** Document passage **
## start
Section 9.Financial Advisor.  The Administrative Agent has retained, through its counsel or otherwise, a financial advisor (such financial advisor, or any successor or replacement thereof, the “Financial Advisor”).  In consideration of the agreements given herein, the Parent and the Borrower each acknowledge and agree that the Parent and the Borrower shall, and shall cause each of their respective Subsidiaries to, cooperate in all reasonable respects with the Financial Advisor and shall promptly provide to the Financial Advisor such information regarding the operations, business affairs, assets and financial condition of the Parent, the Borrower and their respective Subsidiaries as reasonably requested by the Financial Advisor.  In addition, the Parent and the Borrowers shall, and shall cause each of their respective Subsidiaries to, permit the Financial Advisor to discuss such operations, business affairs, assets and financial condition with the officers and directors of the Parent, the Borrower, and their respective Subsidiaries and shall make such officers and directors available to the Financial Advisor for such purpose as may be reasonably requested and during normal business hours.  The Borrower acknowledges that it is required to pay all reasonable and documented out-of pocket costs and expenses of the Financial Advisor in accordance with Section 9.03(a) of the Credit Agreement.
## end
** Listing **
## start
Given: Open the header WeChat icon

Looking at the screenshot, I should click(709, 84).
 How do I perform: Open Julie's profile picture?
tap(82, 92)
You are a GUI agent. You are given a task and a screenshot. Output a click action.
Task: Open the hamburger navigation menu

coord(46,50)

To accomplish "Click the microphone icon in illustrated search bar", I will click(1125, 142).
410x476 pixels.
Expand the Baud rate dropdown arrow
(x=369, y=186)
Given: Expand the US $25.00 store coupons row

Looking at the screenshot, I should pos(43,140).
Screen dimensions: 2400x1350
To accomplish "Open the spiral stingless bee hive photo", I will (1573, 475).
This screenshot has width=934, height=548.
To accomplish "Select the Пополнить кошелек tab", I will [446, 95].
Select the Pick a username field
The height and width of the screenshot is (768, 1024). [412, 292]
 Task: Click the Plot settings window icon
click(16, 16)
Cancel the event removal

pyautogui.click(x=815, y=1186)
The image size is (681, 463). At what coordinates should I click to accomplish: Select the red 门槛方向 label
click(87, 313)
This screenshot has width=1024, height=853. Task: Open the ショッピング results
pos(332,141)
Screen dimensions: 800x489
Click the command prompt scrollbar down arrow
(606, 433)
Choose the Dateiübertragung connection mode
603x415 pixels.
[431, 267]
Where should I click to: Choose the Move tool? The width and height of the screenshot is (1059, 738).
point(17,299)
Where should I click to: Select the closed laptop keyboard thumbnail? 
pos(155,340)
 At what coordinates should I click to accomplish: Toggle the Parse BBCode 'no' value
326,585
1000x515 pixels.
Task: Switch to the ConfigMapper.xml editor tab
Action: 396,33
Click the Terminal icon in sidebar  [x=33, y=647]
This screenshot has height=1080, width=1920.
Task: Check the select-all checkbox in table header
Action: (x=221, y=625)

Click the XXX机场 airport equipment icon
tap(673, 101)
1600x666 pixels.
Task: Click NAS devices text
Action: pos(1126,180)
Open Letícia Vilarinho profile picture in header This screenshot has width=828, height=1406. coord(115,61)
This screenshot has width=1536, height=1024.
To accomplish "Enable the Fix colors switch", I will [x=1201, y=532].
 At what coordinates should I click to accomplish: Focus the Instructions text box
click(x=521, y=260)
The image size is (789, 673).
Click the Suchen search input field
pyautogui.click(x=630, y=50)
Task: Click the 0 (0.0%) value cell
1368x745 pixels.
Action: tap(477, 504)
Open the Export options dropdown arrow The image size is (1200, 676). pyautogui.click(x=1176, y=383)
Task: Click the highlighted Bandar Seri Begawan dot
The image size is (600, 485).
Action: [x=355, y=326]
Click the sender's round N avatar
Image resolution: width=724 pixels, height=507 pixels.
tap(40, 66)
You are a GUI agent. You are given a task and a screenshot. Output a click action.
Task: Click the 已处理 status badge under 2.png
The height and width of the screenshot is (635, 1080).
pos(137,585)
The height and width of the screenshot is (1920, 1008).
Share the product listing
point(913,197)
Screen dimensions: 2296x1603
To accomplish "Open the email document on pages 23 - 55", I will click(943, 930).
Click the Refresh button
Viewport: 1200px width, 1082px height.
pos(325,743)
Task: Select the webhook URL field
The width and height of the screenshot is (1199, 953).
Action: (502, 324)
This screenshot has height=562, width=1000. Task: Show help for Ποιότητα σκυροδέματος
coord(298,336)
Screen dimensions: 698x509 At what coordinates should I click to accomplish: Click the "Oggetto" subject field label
## end
** Required work **
Reproduce the Financial Advisor section word for word.

** Answer **
Section 9.Financial Advisor.  The Administrative Agent has retained, through its counsel or otherwise, a financial advisor (such financial advisor, or any successor or replacement thereof, the “Financial Advisor”).  In consideration of the agreements given herein, the Parent and the Borrower each acknowledge and agree that the Parent and the Borrower shall, and shall cause each of their respective Subsidiaries to, cooperate in all reasonable respects with the Financial Advisor and shall promptly provide to the Financial Advisor such information regarding the operations, business affairs, assets and financial condition of the Parent, the Borrower and their respective Subsidiaries as reasonably requested by the Financial Advisor.  In addition, the Parent and the Borrowers shall, and shall cause each of their respective Subsidiaries to, permit the Financial Advisor to discuss such operations, business affairs, assets and financial condition with the officers and directors of the Parent, the Borrower, and their respective Subsidiaries and shall make such officers and directors available to the Financial Advisor for such purpose as may be reasonably requested and during normal business hours.  The Borrower acknowledges that it is required to pay all reasonable and documented out-of pocket costs and expenses of the Financial Advisor in accordance with Section 9.03(a) of the Credit Agreement.